### Exercise directions
Below are records. Copy every line with "dialog" in it.

************

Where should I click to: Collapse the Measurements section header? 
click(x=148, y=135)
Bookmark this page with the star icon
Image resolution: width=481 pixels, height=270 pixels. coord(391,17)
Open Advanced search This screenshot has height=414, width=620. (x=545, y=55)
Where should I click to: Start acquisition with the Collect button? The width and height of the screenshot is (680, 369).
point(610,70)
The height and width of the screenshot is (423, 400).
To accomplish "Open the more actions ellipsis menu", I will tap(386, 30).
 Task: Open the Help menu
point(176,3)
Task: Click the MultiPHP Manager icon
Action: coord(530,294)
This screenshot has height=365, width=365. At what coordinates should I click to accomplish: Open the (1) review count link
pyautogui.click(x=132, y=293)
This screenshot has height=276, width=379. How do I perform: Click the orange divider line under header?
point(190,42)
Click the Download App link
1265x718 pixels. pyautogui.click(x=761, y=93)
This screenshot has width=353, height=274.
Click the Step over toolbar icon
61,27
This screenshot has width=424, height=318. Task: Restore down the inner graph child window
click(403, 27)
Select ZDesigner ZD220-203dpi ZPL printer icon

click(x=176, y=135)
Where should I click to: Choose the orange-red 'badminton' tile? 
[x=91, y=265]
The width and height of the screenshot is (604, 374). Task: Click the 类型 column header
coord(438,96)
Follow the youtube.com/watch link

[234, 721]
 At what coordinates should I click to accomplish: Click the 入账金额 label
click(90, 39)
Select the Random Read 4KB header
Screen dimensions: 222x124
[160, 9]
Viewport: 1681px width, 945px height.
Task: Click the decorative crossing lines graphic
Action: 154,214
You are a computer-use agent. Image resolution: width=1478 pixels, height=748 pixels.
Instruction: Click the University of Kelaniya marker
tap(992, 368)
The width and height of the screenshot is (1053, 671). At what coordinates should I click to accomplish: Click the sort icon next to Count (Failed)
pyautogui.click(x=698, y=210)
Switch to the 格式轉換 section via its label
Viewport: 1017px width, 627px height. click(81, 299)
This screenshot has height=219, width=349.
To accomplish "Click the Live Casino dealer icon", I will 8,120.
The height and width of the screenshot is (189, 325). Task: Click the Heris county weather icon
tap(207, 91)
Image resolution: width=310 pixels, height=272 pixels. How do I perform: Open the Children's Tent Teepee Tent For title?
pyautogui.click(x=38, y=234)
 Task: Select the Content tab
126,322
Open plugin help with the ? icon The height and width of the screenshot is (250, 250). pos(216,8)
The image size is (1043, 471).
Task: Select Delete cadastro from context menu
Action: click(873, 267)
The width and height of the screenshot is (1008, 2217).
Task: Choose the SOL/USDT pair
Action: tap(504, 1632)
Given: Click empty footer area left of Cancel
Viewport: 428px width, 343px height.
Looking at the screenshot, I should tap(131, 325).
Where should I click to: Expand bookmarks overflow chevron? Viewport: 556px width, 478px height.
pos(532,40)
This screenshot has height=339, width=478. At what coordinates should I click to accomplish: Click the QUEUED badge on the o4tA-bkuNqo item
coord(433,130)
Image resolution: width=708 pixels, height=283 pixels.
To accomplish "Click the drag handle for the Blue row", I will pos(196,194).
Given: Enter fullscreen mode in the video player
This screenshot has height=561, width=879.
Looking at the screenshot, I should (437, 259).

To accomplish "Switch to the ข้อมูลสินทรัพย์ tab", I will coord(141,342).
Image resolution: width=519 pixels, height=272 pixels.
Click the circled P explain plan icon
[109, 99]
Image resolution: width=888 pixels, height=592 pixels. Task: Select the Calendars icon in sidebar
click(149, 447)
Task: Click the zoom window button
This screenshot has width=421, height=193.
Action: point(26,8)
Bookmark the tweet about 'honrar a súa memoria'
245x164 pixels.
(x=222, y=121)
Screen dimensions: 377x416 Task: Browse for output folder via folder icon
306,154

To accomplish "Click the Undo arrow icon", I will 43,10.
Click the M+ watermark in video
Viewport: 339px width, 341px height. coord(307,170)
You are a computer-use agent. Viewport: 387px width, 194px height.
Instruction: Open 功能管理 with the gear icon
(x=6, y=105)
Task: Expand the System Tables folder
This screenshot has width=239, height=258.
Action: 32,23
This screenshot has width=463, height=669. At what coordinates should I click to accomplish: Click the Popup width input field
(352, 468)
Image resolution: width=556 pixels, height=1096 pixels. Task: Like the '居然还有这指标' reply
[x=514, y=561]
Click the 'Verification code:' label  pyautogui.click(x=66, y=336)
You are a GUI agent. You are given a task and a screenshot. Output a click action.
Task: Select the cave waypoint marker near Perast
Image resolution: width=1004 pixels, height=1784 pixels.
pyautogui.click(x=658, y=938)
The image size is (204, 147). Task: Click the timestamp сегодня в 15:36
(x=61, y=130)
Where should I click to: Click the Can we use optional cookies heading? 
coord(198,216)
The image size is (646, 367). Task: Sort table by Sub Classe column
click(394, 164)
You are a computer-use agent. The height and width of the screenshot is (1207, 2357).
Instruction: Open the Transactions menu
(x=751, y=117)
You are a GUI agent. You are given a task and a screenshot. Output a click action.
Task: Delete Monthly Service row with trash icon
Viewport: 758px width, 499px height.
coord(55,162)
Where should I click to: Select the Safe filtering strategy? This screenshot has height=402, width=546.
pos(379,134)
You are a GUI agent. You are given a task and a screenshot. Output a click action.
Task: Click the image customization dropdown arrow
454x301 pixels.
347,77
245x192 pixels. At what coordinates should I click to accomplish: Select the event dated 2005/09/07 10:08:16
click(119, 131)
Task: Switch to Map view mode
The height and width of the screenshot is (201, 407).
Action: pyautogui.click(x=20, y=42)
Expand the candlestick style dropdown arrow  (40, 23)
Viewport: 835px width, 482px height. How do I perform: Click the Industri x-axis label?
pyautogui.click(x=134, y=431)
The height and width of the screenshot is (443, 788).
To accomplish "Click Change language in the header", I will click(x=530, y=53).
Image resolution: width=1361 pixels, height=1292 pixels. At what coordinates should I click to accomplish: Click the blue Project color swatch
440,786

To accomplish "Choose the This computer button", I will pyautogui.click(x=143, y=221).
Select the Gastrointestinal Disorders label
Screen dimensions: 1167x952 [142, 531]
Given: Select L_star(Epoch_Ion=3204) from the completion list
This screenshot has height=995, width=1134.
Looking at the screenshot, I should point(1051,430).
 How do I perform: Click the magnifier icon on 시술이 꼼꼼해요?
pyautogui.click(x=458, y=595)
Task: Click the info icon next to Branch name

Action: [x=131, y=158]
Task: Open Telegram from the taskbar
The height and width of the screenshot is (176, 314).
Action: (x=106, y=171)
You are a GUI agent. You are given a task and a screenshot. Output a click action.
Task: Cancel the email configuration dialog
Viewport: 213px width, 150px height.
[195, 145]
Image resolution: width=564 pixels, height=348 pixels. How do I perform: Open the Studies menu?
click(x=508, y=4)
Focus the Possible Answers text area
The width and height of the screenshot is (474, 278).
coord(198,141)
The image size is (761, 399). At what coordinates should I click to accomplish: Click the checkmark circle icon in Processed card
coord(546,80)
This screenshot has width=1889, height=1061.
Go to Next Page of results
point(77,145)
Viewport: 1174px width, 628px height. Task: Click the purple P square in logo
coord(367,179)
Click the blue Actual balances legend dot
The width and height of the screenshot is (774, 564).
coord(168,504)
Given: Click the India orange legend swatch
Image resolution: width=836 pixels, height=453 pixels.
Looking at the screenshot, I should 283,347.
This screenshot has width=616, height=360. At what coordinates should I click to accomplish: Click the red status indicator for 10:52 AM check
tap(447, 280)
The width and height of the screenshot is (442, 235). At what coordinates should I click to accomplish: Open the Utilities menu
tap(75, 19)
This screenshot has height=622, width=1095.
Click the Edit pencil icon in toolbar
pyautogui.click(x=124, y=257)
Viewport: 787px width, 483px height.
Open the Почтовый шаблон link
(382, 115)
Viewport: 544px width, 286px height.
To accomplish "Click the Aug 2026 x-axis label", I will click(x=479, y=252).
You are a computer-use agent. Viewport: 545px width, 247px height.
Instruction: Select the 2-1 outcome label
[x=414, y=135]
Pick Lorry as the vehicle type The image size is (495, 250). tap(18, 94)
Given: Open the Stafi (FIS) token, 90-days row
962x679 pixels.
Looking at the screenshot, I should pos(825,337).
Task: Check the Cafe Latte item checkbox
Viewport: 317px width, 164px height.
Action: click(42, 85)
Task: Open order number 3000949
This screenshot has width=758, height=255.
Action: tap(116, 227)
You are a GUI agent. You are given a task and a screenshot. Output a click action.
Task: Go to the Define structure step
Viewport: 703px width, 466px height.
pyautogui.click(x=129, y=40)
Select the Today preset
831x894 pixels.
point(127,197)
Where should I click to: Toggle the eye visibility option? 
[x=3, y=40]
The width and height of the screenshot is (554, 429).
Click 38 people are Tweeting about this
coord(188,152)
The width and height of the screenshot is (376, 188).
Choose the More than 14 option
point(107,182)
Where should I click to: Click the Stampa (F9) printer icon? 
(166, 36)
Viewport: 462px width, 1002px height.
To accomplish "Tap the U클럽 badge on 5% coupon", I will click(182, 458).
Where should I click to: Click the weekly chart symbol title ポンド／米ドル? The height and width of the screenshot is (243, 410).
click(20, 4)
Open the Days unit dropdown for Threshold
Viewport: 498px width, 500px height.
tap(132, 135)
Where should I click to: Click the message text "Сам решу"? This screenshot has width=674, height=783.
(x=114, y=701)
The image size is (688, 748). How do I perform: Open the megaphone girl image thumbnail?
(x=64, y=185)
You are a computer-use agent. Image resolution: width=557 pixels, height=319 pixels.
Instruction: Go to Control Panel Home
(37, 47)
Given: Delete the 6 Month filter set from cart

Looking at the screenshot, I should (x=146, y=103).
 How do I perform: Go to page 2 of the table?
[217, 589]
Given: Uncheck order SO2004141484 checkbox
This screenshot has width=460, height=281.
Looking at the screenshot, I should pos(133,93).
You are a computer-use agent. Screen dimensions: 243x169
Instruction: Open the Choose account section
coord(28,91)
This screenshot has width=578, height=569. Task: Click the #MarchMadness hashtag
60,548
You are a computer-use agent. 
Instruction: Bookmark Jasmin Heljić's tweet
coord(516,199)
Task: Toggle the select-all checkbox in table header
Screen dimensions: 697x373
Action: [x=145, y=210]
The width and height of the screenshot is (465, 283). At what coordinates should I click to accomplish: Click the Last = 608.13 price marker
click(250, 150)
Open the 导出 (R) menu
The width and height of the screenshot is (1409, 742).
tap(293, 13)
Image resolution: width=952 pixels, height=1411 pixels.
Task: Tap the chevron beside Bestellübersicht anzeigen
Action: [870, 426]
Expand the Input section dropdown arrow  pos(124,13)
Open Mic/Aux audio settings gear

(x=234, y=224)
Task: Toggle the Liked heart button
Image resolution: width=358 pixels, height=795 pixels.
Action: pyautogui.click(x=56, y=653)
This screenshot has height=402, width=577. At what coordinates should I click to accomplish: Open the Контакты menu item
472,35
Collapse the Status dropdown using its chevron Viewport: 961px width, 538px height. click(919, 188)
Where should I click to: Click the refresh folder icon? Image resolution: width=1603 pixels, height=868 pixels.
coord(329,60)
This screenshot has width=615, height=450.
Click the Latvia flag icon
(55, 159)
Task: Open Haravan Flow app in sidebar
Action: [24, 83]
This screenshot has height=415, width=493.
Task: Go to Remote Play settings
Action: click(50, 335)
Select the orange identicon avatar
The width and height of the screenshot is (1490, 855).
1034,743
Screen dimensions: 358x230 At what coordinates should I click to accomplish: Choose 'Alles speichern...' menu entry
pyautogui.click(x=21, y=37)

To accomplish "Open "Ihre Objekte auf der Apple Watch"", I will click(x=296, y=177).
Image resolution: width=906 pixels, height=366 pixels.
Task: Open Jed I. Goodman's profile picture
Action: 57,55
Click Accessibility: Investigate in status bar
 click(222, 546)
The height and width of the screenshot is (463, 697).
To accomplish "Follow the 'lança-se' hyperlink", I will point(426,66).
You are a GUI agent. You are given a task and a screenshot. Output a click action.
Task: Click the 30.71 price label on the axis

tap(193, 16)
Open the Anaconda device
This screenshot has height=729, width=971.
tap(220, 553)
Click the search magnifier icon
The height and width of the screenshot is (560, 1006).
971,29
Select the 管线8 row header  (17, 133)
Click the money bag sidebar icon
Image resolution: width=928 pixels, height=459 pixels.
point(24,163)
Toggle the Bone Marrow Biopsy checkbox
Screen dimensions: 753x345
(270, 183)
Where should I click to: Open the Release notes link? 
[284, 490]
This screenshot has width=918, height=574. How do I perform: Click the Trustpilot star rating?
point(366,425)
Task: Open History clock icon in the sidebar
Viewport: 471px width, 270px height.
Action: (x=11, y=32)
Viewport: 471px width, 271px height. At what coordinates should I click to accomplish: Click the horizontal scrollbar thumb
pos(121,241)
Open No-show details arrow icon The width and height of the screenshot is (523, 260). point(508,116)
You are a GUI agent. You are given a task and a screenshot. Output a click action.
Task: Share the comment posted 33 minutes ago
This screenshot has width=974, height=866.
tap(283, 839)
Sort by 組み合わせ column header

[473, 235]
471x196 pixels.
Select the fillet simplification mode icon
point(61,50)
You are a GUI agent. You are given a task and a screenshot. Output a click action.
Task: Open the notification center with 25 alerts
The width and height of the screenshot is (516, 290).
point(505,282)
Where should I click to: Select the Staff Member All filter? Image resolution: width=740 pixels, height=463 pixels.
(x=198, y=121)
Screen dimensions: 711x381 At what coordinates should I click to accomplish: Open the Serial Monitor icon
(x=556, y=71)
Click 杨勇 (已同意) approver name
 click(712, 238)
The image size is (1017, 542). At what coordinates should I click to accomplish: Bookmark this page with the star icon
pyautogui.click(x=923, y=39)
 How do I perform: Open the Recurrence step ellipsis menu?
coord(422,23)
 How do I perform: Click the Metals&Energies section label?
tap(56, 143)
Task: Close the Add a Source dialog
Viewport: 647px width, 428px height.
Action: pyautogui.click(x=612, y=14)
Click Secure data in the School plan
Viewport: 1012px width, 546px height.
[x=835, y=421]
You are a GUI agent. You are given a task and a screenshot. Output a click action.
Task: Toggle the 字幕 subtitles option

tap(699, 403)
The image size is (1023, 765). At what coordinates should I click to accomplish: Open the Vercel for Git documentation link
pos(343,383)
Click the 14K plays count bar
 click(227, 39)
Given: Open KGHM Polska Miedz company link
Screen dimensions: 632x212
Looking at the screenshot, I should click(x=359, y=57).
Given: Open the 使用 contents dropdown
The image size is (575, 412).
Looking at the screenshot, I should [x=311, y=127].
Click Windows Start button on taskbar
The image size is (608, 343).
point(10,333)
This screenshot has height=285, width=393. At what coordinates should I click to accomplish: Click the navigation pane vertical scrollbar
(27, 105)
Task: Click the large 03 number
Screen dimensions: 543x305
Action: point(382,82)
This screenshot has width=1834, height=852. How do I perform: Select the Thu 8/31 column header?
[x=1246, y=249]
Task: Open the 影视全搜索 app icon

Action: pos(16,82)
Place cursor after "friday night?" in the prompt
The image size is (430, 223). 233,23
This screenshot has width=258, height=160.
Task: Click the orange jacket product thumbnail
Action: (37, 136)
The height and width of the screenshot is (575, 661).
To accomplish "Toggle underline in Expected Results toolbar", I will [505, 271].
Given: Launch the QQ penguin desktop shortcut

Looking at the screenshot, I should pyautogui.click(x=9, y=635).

************

### Result of this exercise
Task: Cancel the email configuration dialog
Task: Close the Add a Source dialog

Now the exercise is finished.